3. The method of claim 2, wherein the selecting a subject hand image step further comprises: according to the area sizes of the plurality of hand images in the current video frame, selecting the hand image with the largest area as the main hand image.

4. The method of claim 2, wherein the selecting a subject hand image step further comprises: selecting the hand image matched with the preset gesture in the video frame as the main hand image.

5. The method of any of claims 1 to 4, wherein the method further comprises: and a hand identification step, namely judging whether the hand image is a real hand or not based on one or more hand images in the current video frame, and deleting the label of the hand image if the hand image is not the real hand.

6. The method of claim 5, wherein the hand identifying step further comprises: and intercepting the current video frame according to the position of the hand image to obtain an intercepted image, and judging that the intercepted image is zoomed to a fixed identification size range.

7. The method of claim 1, wherein the single-scale local detection step further comprises: and based on the position of the hand image in the previous video frame, carrying out enlarged capture on the current video frame, acquiring a local image of the local range, and carrying out hand detection in the local image.

8. The method of claim 7, wherein the single-scale local detection step further comprises: and zooming the local image to a fixed detection size range to perform the hand detection.

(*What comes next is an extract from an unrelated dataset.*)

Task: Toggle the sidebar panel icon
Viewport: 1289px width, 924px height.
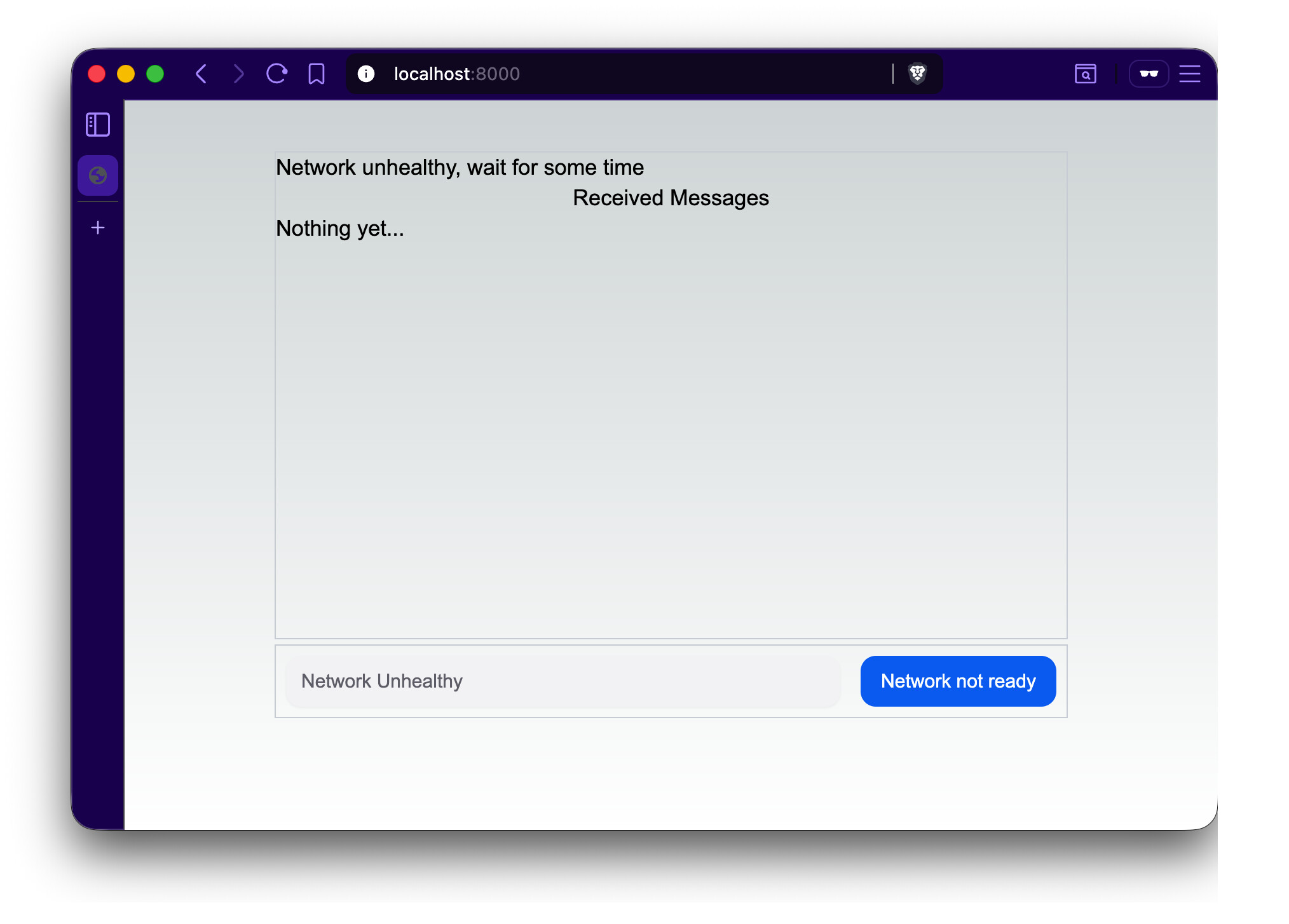Action: (x=98, y=125)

9. A hand tracking device, comprising:

the video frame acquisition module is used for acquiring continuous video frames including a previous video frame and a current video frame;

the judging module is used for judging whether the hand image is detected in the previous video frame according to whether the hand image is marked in the previous video frame;

the single-scale local detection module is used for carrying out hand detection on a local range of the current video frame through single-scale local detection when the hand image is judged to be in the previous video frame, marking the position of one or more detected hand images in the current video frame, and the single-scale local detection is used for detecting the hand image with the scale in a fixed range;

and the multi-scale global detection module is used for carrying out hand detection on the whole image range of the current video frame through multi-scale global detection when the previous video frame is judged not to have the hand image, marking the position of one or more detected hand images in the current video frame, and the multi-scale global detection is used for simultaneously detecting the hand images in various scale ranges.

10. An electronic device, wherein the electronic device comprises:

a memory to store instructions; and

a processor for invoking the memory-stored instructions to perform the hand tracking method of any of claims 1-8.

11. A computer-readable storage medium, wherein the computer-readable storage medium stores computer-executable instructions that, when executed by a processor, perform the hand tracking method of any of claims 1-8.